When magical things happen, you don’t really realize it at first. It’s like when Luke levitates the stones in The Empire Strikes Back. He doesn’t even know. Same thing when Fall Out Boy took off: Oh my God, the stones are floating.
We were in the studio with Babyface, and he gave us this advice: “Don’t ever pay for a private jet. Make a friend who has one.” Now I understand what he meant.
The toughest thing about fame is that people feel like they know me before they meet me. It’s like you’re starting in the red and working just to get back to zero.
When I’m off-duty, I’m super-off-duty. I’m not walking around in leather pants. I’m taking my kids to play tennis.
My kids don’t care if I’m jet-lagged. They’re just like, “You’re here to make pancakes.” There’s something grounding about that.
If I could have zero tattoos, I’d have zero right now. Why give yourself more stuff to be stuck with?
I was walking through a hotel lobby in Berlin during the Europe Music Awards. I’d overheard something about myself at the awards and was feeling kind of lonely, and I walk into the lobby and see Dave Grohl and his friends. I hear, “Hey, Pete, come over and have a drink with us.” And I’m like, Oh my God, Dave Grohl just said my name! I went over, and I was trying to order a drink, and he was like, “No, we’re just drinking Crown Royal.
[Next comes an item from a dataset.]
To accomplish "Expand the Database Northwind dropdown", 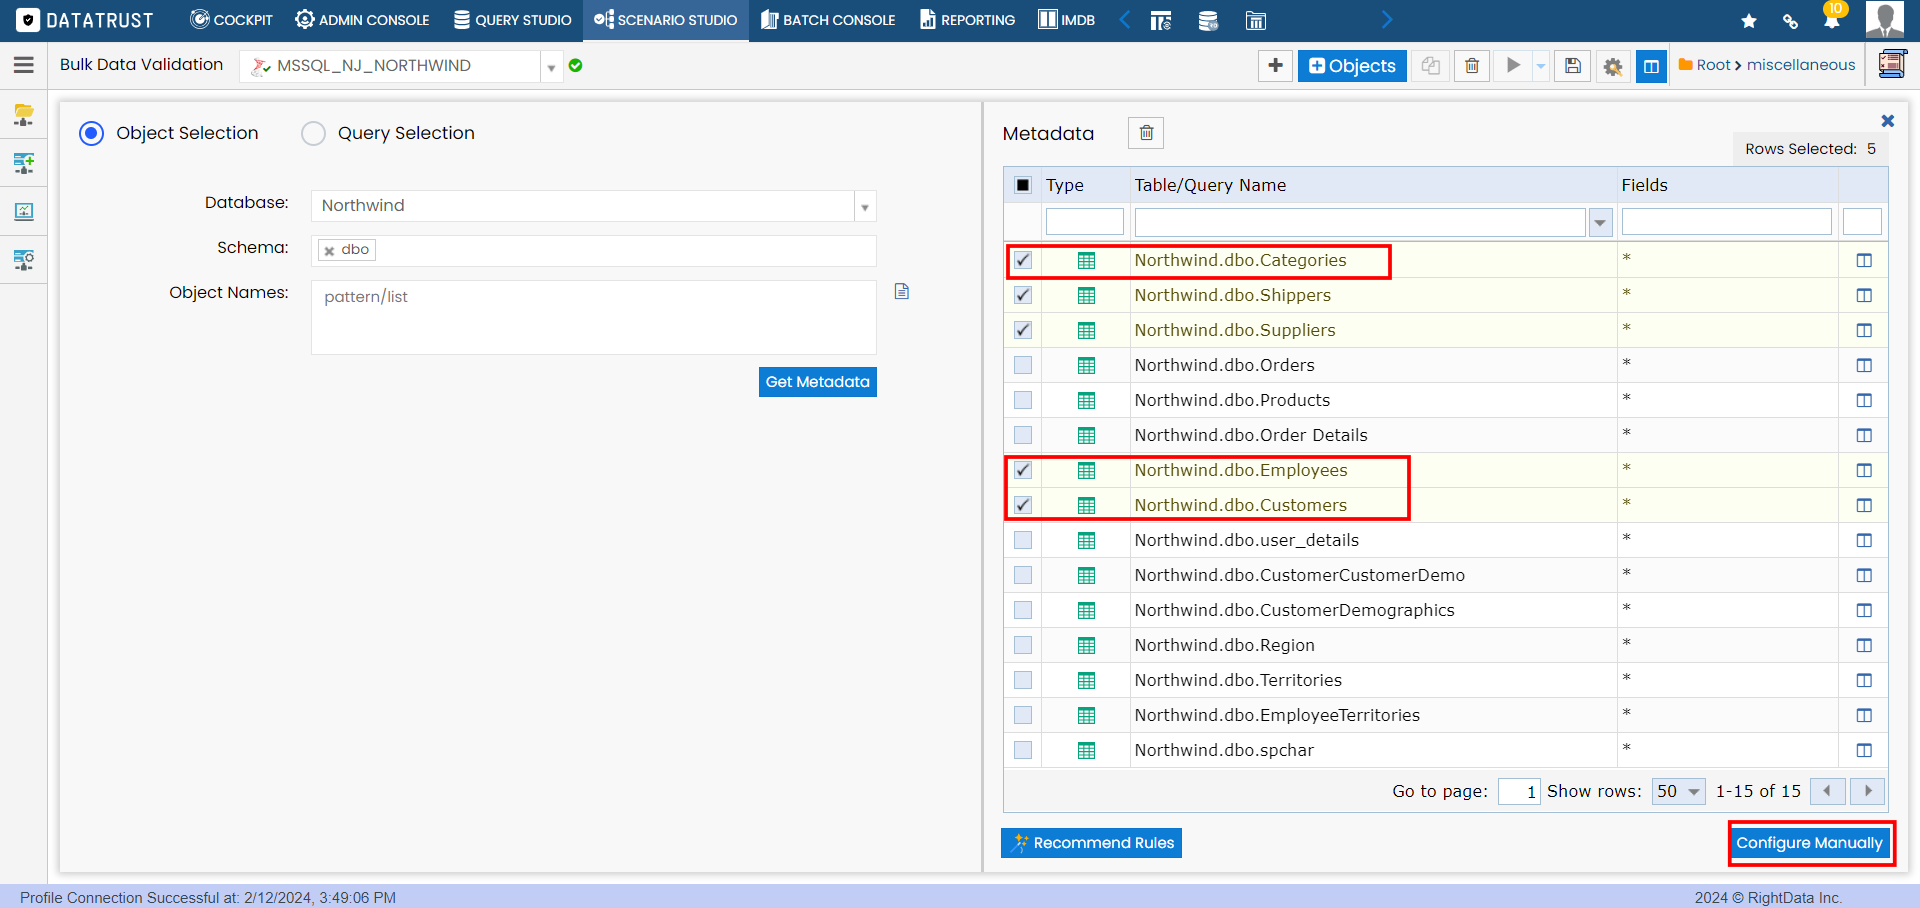I will tap(865, 207).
That’s what you’re drinking too.”
There’s a conflicted nature to being a human being. You’re trying to be the best you can be, but neuroses get in the way. Life is a battle between those things.
Maybe six months ago, I was driving to therapy and turned this corner. I had a chicken sandwich in my car, and it spilled all over the floor—lettuce and all that crap. I’m just screaming and going fucking crazy. I remember parking my car and thinking, I just screamed for two minutes at an inanimate object—I’m not going to tell my therapist about this.
I haven’t taken Xanax in years. I was living a life that was really fast, and that led to me being a bit of a drugstore cowboy. Ignoring the thing that’s wrong never makes it go away.
Mania, Fall Out Boy’s seventh studio album, comes out January 19 (Island Records/DCD2 Records). Fall Out Boy will headline a show at Wrigley Field on September 8.